EXpansion and Phenotype Loss Of SMCs In Atherosclerosis: Causal effects and therapeutic possibilities

Atherosclerosis is a major constraint to living long and healthy lives in modern societies. It is a chronic disease caused by the accumulation of low-density lipoproteins (LDLs) in the arterial intima, which induces plaque development with progressive accumulation of macrophages, smooth muscle cells (SMCs), fibrous tissue, calcifications, and necrotic debris. After decades of silent development, plaques with necrosis that reach the luminal surface may suddenly rupture, precipitate thrombosis, and cause heart attack or stroke. These complications underlie almost 1/3 of all deaths in the world, and this number is projected to increase as increasing life span puts larger parts of the global population at risk.
Current therapies against atherosclerosis lower LDL and blood pressure, but even optimal current medical therapy is insufficient to completely halt the disease. There is therefore an urgent need to identify alternative targets for anti-atherosclerotic therapy.
In EXPLOSIA, we explore disease mechanisms carried by smooth muscle cells (SMCs) in atherosclerosis. We and others have uncovered a large population of SMCs in plaques, which has escaped detection because the cells completely lose the conventional SMC phenotype. Strikingly, we have found that the entire plaque SMC population derives from only a few founder SMCs that undergo massive clonal expansion and phenotypic modulation during lesion formation. We hypothesize that the balance between the different modulated SMC subtypes and the functions they carry are central to lesion progression.
We address this hypothesis in 3 steps. First, we determine links between SMC subtypes, their gene expression programs, and atherosclerotic disease activity by combining single-cell transcriptomics with novel techniques to alter atherosclerotic disease activity in gene-modified mice and minipigs. Second, we will develop techniques for manipulating genes in modulated plaque SMCs and test the causal role of perturbing SMC subtypes and function for lesion progression. Third, we conduct a comparative analysis of clonal structure in mice, minipigs, and humans.

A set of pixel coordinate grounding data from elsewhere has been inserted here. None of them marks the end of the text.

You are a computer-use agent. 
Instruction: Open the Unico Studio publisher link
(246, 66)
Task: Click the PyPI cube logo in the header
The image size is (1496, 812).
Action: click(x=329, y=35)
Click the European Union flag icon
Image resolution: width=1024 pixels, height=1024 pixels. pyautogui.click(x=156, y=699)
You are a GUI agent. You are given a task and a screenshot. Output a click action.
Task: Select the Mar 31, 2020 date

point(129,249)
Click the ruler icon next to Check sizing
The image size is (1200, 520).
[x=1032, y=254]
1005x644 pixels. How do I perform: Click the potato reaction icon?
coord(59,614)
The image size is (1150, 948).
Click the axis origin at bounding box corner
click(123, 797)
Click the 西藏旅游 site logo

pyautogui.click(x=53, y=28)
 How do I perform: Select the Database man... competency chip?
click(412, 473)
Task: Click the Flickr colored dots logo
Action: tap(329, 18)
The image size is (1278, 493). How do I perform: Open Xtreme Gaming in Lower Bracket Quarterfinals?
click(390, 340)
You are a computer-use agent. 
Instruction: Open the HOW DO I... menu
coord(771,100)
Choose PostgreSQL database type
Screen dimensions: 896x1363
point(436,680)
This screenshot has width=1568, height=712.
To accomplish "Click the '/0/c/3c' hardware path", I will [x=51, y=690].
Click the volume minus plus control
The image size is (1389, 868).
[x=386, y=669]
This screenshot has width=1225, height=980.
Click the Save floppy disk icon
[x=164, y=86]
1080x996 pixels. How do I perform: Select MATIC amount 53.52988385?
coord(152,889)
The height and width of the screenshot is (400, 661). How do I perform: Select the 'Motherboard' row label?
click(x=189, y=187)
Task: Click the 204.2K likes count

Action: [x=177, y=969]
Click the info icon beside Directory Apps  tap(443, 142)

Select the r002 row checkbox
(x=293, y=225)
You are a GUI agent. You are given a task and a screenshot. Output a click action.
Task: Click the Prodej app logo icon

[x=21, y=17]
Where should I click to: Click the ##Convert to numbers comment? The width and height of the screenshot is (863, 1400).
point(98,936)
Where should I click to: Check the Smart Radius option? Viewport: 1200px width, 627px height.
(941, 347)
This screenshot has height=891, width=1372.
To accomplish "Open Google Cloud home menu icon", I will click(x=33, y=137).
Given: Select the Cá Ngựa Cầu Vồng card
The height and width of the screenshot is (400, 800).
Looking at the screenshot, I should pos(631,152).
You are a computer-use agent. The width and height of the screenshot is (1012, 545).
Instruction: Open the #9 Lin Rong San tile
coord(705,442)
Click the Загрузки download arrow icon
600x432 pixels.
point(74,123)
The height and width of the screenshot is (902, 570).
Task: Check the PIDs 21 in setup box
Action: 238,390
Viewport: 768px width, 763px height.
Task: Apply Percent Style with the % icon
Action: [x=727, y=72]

During the first part of EXPLOSIA, we have obtained a comprehensive map of associations between disease activity and gene expression profiling in SMCs in mice and minipig models (see attached image). This has been achieved using techniques (scRNA-seq) that can measure the expression level of thousands of genes concurrently in single cells harvested from murine and porcine plaques. By integrating public data from human atherosclerosis, we have confirmed that many genes regulated with disease activity in SMCs in our experimental models are also expressed in human plaque SMCs. We have also found that disease-associated activity differs between different SMC subtypes opening avenues for selected targeting of specific types of SMCs and their function. Some of these data have been published as an abstract and they are under preparation for publication and sharing in open data repositories.
Furthermore, we are currently targeting several candidate genes in SMCs stemming from our analysis to explore their causal role in disease development and whether they can function as targets for therapy. This is explored in mouse models where we can selectively delete selected genes in SMCs and SMC-derived cells and study the impact on atherosclerotic lesion development. Finally, we are developing new tools for interrogating clonal relationships among cells in human tissues. If they stand final validation, they will offer new possibilities to understand differences and similarities between SMC behavior in our experimental and human atherosclerosis.

The project delivers data sets and insights into SMCs that will be important for therapeutic strategies to target SMCs in atherosclerosis and potentially other types of SMC-driven disease. In the second part of EXPLOSIA, we test several such targets for therapy in SMCs that can potentially ameliorate disease. Furthermore, we study whether different risk factors (LDL and blood pressure) induce different types of disease activity in plaques. The goal is to deliver a list of potential targets for therapy in plaque SMCs.
Furthermore, we expect the project to deliver new tools for biomedical research in atherosclerosis and beyond. One is an experimental model in mice allowing genes to be deleted across the entire SMC population in established plaques, which is not currently possible. Another is a new analysis technique to understand clonal relationships between cells in human tissues. Apart from providing new insight into the mechanisms by which SMCs accumulate in human atherosclerosis, this method could have applications in other medical fields, such as cancer.
Finally, the project is the training ground for several upcoming and talented young scientists.